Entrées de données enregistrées

===============

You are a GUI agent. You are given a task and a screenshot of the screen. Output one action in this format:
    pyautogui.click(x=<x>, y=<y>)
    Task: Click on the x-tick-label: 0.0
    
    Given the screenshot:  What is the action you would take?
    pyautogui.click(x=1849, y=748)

===============

**Consigne**
Renvoyez chaque ligne ci-dessus qui contient le mot "action", en tenant compte de la casse.

**Résultat**
You are a GUI agent. You are given a task and a screenshot of the screen. Output one action in this format:
    Given the screenshot:  What is the action you would take?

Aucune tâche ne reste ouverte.